Linda Palmer Remembers A Visit to Ninie's...
I look at my grandkids these days and can't help but be sad for what they're missing. Not that I have a problem with the technology that keeps them happy. I don't. In fact, we have four Kindles, three televisions, two tablets, and a PS4, all of which I enjoy as much as they do. I also love watching them play baseball, basketball and football, where memories are definitely made, but can't be as good as the ones I have.
I missed being a fifties baby by three months. I don't mean I was a sixties baby. No, I was born in the forties. My grandmother, who was divorced from my granddad, managed a boarding house in Little Rock. It had two stories, a wide front porch with a bench swing, and a refrigerator full of glass water jugs, each with a boarder's name on it. Ninie had no car, no air conditioning, no TV, and a single telephone out in the hall that everyone used. Her personal living space consisted of two rooms and a closet. Her bathroom was shared with everyone on the first floor and held a bathtub with clawed feet.

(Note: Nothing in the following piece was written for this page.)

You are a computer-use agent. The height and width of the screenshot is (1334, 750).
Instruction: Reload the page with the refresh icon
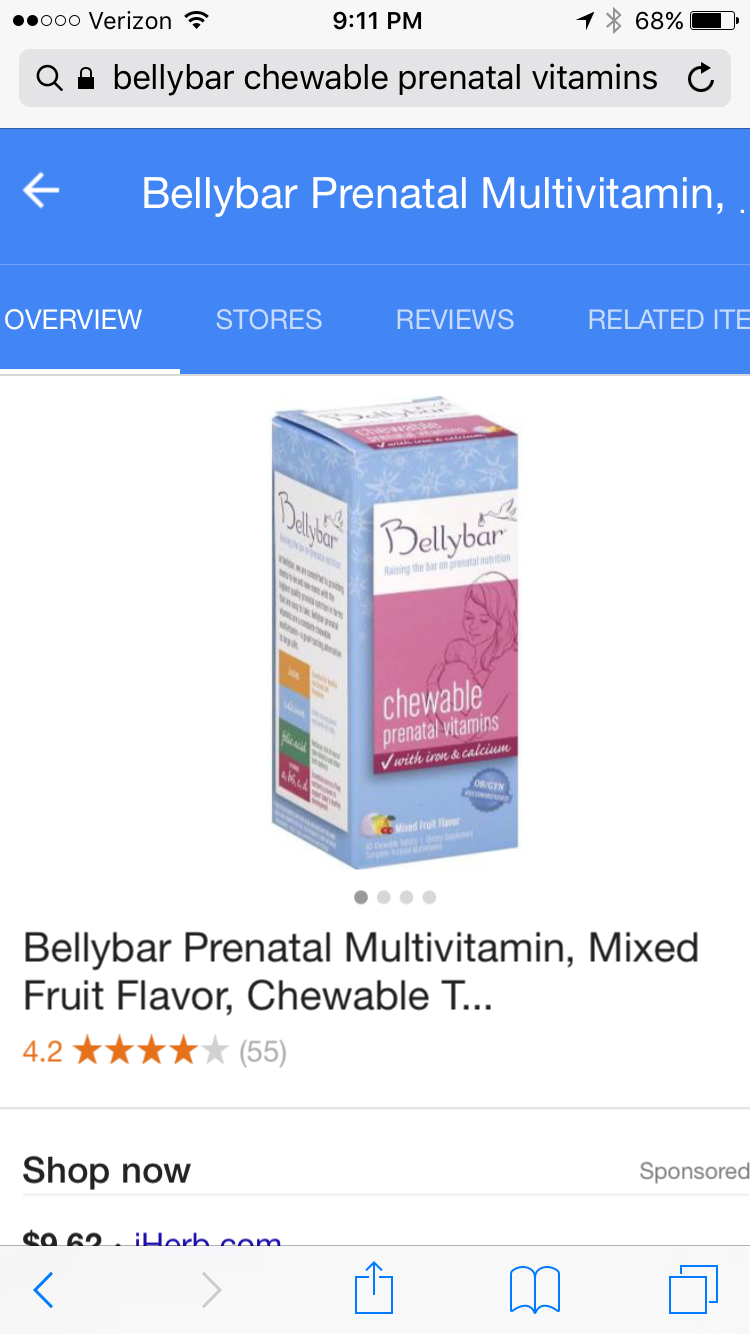702,78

My two sisters and I loved sleeping over. I can still hear the tick-tick-tick of her wall clock and the whir of the oscillating fan that kept us cool at night. I can still see the comforting hall light spilling into her dark living/bedroom through the transom window over the door as I tried to fall asleep. In front of the house and one block away lay Main Street with some department stores and a couple of five and dimes. There was also a side street where a store sold fresh roasted peanuts, a few of which a man out front would scoop into our tiny hands as we passed on our way to go shopping. They were freshly shelled, warm, and salty. My mouth still waters at the thought of them.
The five and dimes aka dime stores were a favorite place to spend the quarter that my grandmother, who we called Ninie (a child's mispronunciation of Irene) gave us. I almost always spent mine on a ring, a penchant I still have today. They were usually gold in color, adjustable, and had a colored stone in them. I preferred blue. Sometimes I bought a coin purse made of clear or patterned plastic with a zipper closure. Other times, I bought a sewing kit consisting of a needle, thread, and square-tipped scissors. Yeah, a quarter went a long way in those days.
Downtown was great, of course, but the best times we had were in the house itself. Ninie rented to single men with day jobs. That left their rooms empty when we were there. I don't remember if they left their doors open or if Ninie let us in, but my sisters and I were allowed to play in the downstairs rooms if we didn't touch anything.
Since dress-up was my favorite pastime, I traveled up and down that single hallway many a day, wearing a pair of Ninie's high heel pumps and toting whichever of her purses I'd picked out. No matter which one I chose, I'd find a box of Chiclets peppermint nugget gum left inside it. Looking back, I realize she must've put it there for me to find. At the time, I just thought I was one lucky girl.
And I was--lucky to live in a kinder, gentler time when women wore a hat and gloves while shopping. Lucky to be perfectly safe swinging alone on that big front porch. Lucky to have Ninie, who was a mother figure to those guys, something I didn't even realized until her funeral years later, when some of her former boarders told us how much she'd meant to them.
Seems their memories were as precious as mine, and that made me even happier to have them.